Training-Free Open-Vocabulary Camouflaged Object Segmentation via Fine-Grained Object Binding and Adaptive Hybrid Prompt
Abstract
Vision-Language models (e.g., CLIP) facilitate the development of open-vocabulary camouflaged object segmentation (OVCOS), but existing methods still rely on mask annotations for fully-supervised training. In contrast, the training-free paradigm can rapidly process unseen data, representing a highly promising solution. However, in camouflage scenarios, existing training-free methods utilize sparse textual prompts and ignore the category similarity between visual patches, leading to inadequate object binding capability. To alleviate these issues, we propose a fine-grained object binding and adaptive hybrid prompt framework for training-free OVCOS. The framework first employs multimodal large language models (MLLMs) to explicitly model fine-grained textual descriptions of camouflaged objects and background.
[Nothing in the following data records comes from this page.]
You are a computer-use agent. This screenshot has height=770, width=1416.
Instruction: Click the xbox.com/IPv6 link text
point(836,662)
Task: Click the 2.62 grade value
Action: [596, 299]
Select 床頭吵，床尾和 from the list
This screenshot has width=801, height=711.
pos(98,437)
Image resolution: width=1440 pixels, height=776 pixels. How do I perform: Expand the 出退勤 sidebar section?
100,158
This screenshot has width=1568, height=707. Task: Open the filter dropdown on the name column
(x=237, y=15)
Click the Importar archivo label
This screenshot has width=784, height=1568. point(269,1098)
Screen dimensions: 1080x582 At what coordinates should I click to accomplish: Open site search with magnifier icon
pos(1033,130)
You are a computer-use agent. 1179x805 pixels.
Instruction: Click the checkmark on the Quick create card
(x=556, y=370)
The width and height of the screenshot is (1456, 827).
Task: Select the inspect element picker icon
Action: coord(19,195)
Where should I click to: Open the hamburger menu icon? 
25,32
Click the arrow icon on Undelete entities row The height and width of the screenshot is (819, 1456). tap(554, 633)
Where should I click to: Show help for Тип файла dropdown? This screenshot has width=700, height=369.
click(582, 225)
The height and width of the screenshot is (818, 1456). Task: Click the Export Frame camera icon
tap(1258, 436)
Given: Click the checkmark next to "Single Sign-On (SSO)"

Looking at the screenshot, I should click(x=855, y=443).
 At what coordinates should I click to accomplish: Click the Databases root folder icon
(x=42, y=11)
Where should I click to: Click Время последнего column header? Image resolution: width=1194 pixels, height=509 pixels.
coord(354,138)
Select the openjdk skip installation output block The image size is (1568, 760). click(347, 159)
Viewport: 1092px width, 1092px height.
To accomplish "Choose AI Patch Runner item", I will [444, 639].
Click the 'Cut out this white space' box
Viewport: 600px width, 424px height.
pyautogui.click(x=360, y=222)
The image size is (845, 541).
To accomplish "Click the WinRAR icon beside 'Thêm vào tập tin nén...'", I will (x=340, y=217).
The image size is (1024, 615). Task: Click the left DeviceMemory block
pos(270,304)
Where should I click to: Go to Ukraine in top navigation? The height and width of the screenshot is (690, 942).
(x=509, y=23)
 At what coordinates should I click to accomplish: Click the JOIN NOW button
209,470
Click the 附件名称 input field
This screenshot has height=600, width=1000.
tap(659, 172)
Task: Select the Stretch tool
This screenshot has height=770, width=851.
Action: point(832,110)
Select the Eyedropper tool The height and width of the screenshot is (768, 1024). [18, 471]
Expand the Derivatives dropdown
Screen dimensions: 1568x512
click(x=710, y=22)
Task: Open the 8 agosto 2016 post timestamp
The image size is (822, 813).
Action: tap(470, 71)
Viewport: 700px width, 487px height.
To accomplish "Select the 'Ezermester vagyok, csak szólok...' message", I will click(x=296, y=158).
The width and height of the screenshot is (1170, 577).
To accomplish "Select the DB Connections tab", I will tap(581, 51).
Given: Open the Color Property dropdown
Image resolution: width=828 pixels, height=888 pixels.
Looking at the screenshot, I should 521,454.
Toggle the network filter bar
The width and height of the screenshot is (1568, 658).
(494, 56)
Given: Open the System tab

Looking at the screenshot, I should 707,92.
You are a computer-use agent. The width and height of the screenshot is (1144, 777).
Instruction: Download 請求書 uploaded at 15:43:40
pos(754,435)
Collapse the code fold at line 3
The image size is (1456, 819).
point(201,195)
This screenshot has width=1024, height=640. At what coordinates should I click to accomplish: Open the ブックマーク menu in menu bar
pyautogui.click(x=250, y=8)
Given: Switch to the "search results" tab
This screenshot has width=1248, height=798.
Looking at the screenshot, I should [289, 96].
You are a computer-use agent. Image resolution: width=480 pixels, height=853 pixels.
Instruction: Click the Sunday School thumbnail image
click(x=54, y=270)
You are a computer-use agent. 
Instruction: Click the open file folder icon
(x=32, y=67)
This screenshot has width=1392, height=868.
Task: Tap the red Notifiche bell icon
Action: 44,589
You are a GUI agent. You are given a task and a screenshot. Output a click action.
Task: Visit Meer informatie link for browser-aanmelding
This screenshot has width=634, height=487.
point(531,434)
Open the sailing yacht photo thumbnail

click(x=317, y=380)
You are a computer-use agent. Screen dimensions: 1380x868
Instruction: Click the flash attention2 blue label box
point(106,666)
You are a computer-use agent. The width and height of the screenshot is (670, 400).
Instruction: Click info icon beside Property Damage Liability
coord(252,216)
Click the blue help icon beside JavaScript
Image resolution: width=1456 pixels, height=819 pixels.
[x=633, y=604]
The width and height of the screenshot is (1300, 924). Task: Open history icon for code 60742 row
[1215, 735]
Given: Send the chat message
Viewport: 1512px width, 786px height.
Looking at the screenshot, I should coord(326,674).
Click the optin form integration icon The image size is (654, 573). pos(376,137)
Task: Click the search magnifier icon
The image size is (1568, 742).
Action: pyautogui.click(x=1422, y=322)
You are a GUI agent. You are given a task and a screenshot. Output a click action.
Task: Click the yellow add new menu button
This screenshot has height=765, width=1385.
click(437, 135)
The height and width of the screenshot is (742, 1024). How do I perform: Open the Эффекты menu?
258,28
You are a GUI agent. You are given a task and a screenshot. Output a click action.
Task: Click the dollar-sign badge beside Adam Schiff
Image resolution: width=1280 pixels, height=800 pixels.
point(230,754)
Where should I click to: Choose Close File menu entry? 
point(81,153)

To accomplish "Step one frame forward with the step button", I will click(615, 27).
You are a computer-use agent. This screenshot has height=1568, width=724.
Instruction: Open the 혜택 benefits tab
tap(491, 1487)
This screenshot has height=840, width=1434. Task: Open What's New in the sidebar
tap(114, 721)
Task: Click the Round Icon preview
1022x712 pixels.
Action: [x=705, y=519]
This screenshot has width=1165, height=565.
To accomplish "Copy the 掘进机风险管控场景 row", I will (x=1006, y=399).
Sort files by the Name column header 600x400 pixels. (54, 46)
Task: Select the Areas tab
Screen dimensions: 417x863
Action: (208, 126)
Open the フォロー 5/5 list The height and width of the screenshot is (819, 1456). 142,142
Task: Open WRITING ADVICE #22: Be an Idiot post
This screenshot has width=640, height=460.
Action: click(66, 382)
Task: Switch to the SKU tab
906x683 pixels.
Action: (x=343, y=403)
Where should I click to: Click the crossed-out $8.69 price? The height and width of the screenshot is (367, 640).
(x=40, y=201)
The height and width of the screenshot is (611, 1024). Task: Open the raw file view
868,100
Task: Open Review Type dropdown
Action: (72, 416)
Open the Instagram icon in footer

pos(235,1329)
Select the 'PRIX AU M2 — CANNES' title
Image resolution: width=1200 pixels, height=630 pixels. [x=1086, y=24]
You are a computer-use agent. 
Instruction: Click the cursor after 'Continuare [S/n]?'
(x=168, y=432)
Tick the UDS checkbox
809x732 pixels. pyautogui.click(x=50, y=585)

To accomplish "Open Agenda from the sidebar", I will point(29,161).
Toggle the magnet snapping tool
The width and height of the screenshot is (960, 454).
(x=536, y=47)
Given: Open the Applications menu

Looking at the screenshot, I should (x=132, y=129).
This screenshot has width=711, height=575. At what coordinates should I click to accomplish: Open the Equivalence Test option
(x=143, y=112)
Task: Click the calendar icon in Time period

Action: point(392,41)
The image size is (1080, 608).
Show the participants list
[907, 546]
Building on this, we construct a semantic probe to decouple object and background features and explicitly model category similarity between visual patches via semantic consistency ranking, thereby achieving accurate object binding. Subsequently, we propose an entropy-guided text embedding adjustment strategy to adjust textual embeddings, aiming to further enhance fine-grained object binding. Finally, we utilize an adaptive hybrid prompt generation strategy to generate hybrid prompts, assisting SAM in accurately segmenting camouflaged objects. Experimental results on the OVCamo benchmark demonstrate that our method achieves excellent performance, significantly surpassing the advanced training-free ResCLIP.